Heartbeats slowed as most of the denizens fell asleep but a few beat strong and fast. Instincts told Natasha that those were the ones to track. She crept down into the town, past a pen of lambs that bleated and crowded against the far pen wall. Natasha paused at that, curious. They reacted as though she were a wolf. Their hearts pattered fiercely as they looked at her. She wasted very little time in front of them, searing in her throat reminding her that following the heartbeat was the only way to satiate it. 

She kept the shadows, well aware of her nudity, and she found herself in an alleyway beside a building where all the thudding hearts were. A sour smell came from it and it rang familiar with her. Alcohol. Vodka and beer. A bar then. Her new instincts told that this was a prime hunting ground. Until then Natasha wasn’t even aware she was hunting. 

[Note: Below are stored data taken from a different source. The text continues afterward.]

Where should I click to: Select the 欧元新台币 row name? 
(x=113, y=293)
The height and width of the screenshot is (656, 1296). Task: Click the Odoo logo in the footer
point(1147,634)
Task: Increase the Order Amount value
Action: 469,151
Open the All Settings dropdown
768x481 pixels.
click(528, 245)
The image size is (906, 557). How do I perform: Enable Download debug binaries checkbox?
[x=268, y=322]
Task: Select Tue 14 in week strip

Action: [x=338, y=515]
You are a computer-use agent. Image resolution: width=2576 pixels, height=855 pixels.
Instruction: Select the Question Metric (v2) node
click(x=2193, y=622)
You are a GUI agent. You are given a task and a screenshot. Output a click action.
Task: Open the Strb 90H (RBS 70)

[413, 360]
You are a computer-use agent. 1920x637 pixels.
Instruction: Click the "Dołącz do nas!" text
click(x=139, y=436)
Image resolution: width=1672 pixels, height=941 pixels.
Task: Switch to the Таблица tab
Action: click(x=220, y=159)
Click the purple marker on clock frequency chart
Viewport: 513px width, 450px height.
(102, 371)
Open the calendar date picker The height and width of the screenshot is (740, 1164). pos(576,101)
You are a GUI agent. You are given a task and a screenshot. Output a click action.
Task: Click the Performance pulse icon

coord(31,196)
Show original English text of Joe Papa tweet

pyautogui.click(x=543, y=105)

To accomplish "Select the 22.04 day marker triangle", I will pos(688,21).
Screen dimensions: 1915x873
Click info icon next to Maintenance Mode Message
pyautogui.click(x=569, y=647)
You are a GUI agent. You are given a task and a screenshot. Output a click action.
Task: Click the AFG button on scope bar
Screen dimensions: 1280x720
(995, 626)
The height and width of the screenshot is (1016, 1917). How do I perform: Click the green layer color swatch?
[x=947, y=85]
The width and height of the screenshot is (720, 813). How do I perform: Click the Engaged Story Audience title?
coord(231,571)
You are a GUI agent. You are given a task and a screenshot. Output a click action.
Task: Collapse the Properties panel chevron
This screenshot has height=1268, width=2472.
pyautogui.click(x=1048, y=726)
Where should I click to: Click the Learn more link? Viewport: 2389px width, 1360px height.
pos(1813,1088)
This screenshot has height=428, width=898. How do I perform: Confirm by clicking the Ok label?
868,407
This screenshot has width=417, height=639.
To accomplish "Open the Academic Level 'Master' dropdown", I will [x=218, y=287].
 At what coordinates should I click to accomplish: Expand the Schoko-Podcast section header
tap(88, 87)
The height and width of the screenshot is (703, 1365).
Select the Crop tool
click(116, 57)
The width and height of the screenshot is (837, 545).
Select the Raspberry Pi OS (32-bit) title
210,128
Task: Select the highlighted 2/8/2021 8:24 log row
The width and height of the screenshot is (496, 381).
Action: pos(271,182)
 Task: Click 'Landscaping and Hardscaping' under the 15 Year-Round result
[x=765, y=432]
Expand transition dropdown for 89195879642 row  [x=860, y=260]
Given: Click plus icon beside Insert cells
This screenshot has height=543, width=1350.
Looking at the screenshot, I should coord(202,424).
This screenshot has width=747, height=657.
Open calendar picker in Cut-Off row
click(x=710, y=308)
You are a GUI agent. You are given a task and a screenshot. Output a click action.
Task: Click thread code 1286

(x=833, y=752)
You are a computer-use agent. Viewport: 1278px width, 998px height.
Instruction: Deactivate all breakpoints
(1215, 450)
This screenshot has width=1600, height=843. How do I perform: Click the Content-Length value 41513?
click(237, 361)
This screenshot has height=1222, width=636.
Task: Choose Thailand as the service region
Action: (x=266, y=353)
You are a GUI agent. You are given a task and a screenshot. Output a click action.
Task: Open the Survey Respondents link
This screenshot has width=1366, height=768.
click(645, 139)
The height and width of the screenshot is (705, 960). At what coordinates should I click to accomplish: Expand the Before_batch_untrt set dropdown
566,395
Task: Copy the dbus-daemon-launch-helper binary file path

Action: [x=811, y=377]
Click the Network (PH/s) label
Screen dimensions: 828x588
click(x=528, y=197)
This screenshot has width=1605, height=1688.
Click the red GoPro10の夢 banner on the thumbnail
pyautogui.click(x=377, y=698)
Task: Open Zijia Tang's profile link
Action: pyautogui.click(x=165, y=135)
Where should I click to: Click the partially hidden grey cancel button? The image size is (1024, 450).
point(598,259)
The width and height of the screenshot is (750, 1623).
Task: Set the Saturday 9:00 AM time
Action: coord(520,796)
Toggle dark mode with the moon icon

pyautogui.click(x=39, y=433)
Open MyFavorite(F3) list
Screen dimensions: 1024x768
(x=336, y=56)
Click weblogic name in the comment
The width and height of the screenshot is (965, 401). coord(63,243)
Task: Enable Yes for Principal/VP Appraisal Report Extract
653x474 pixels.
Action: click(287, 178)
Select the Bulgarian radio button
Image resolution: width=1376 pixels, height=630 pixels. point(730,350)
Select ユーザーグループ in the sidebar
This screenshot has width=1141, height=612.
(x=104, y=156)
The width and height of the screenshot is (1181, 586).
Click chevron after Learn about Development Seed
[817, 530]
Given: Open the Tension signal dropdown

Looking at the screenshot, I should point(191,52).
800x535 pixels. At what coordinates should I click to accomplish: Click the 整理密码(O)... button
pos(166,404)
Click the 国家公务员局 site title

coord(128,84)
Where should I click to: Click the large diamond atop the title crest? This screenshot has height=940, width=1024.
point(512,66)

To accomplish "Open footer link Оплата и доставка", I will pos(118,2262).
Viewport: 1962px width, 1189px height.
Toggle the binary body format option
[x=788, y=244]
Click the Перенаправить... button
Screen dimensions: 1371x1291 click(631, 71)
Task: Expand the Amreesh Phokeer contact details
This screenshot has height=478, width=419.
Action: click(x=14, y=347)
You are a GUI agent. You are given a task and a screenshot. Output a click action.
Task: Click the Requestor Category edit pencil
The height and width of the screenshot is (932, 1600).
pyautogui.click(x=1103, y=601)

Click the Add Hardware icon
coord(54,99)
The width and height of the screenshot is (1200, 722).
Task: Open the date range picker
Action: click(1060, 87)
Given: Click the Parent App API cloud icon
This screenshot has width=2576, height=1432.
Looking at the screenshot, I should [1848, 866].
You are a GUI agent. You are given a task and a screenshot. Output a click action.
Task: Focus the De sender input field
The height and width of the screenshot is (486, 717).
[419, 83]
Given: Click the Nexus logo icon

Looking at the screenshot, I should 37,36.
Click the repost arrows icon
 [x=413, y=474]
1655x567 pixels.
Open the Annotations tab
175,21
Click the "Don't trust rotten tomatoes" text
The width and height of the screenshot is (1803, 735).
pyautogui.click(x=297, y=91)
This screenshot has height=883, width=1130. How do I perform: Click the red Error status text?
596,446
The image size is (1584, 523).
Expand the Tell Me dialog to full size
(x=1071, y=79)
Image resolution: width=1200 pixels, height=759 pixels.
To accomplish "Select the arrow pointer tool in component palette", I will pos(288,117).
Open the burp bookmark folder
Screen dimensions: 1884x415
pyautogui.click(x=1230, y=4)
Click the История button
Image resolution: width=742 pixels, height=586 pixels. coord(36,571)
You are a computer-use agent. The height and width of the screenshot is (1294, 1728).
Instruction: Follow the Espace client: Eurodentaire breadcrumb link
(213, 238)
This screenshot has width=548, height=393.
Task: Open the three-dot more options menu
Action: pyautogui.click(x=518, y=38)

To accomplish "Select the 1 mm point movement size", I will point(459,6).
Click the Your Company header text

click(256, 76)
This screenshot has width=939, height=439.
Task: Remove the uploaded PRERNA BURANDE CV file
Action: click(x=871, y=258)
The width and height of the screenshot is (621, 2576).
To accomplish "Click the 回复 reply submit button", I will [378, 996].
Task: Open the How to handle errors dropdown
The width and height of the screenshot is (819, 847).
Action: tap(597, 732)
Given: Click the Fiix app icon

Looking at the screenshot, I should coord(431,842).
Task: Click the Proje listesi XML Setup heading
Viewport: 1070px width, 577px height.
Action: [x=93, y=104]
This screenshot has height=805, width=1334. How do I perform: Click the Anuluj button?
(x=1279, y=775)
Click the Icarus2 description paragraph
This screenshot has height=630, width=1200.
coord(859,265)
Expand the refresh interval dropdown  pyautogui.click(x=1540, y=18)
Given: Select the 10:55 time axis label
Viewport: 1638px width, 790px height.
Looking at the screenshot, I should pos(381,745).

She laid in wait for a patron to leave and eventually two did. Two was better than one and she stepped into a patch of light from the above street lamp and the men came up short. They were both intoxicated as they stared openly at her. 

Natasha held out her hand. “Come,” she said in Russian.

The two men didn’t hesitate for a moment. In the alleyway they reached out to touch and as their warm hands made contact with their skin their pleased expressions turned quickly to horror. 

“Wurdulac!” 

Natasha could no longer wait. She reached and seized the man by the arm. The bone cracked beneath her touch like a piece of hay, dry and brittle. The man howled and Natasha leaned in, ripping out this throat. The other had stood there, frozen in horror, but as his companion released a final blood gargling breath he turned to flee. Natasha and her newfound speed had no difficulty reaching him. She tore open his carotid artery and was rewarded with a spray of fresh hot blood. It was sweet and it soothed the burn in her throat.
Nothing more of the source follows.